One of my strongest memories from Uganda is riding the bus between Kampala and Gulu, watching the land — green, thick, damp and hilly in Kampala, at times stifling and claustrophobic — flatten out to meet the bright, open sky. It always felt good, no matter what meetings I had ahead of me or what I had left behind in Kampala.

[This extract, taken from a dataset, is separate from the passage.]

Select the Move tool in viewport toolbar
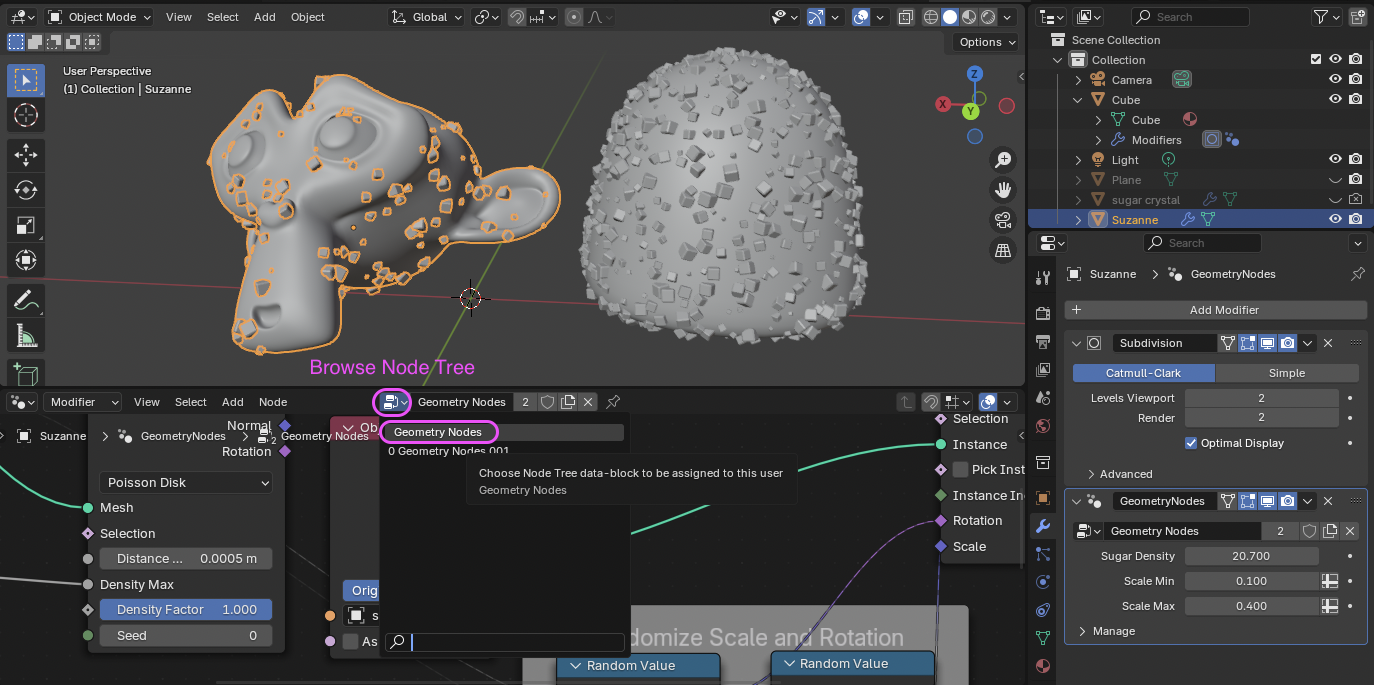 tap(26, 153)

from Flickr via Snaptography
In an essay titled “Landscape and Character,” Lawrence Durrell, a novelist and travel writer whose works I devoured in Uganda, claimed that “human beings are expressions of their landscape.” Land is a central part of the northern Ugandan conflict; the Acholi, for the most part, are subsistence farmers, and being separated from their land and herded into Internally Displaced Persons camps has ruined their economy and their social structure. Not a difficult thing, to be tied to your land, when your land is as beautiful as northern Uganda. On the bus I always wondered what Uganda would have been like if Kampala had looked like Gulu, or vice versa.
Earlier this month, DeTamble and Gay Uganda both linked to BBC’s special feature on the war, an interactive map of the destruction the conflict has wrought in a single village near Lira, Uganda.
BBC’s mash-up of a map, complete with individual huts and trees, and individual accounts from community members of the war’s toll on their households brought the conflict back in a way that I hadn’t experienced since I was last in Gulu. When I started this blog, I wrote extensively about the conflict, about Joseph Kony, about the International Criminal Court and traditional reconciliation rituals. When I left Uganda, I kept writing, but for some reason — the land in Kansas? — I stopped writing about northern Uganda. My last substantive post on the conflict was almost a year ago. I’m going to try to remedy that this week.
On another note, tonight I’ve been listening to Exile, an album by northern Ugandan musician Geoffrey Oryema. Oryema’s father was a cabinet minister who was murdered by Ugandan security forces during Idi Amin’s reign. Exile, at least according to Wikipedia, chronicles the singer’s subsequent flight from Uganda in 1977. As I’ve listened and read through the BBC feature I’ve been wondering what landscapes Oryema remembers from Uganda.